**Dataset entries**

----------

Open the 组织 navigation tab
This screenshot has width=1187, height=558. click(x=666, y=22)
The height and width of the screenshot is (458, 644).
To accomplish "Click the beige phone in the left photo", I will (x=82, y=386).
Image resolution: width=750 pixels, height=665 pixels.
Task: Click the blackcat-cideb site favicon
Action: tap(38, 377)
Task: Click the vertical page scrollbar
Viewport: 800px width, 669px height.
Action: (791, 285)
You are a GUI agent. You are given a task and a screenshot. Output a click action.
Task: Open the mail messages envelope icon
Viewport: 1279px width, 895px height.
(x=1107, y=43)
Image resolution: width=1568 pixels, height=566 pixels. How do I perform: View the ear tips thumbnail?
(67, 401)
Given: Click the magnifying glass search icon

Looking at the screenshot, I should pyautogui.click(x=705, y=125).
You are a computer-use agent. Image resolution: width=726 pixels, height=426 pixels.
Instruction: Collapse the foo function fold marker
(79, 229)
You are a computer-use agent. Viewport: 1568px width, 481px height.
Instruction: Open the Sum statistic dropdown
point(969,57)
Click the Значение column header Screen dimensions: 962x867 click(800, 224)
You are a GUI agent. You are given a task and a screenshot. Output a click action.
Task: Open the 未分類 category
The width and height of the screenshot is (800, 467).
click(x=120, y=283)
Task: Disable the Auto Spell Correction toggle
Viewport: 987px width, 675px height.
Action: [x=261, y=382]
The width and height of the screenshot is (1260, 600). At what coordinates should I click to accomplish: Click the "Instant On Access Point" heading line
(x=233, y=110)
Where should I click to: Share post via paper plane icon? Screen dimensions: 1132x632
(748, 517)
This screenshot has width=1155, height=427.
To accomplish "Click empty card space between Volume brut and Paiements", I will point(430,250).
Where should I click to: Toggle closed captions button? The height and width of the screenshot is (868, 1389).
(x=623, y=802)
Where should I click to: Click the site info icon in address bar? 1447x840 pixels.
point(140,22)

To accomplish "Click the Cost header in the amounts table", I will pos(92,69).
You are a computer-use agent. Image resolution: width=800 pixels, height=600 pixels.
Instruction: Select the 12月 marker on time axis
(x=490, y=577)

----------

**PROBLEM STATEMENT**
Show me all lines in the records that contain "computer".

**ANSWER FOR THIS EXERCISE**
You are a computer-use agent. Image resolution: width=726 pixels, height=426 pixels.
You are a computer-use agent. Viewport: 1568px width, 481px height.
You are a computer-use agent. Image resolution: width=800 pixels, height=600 pixels.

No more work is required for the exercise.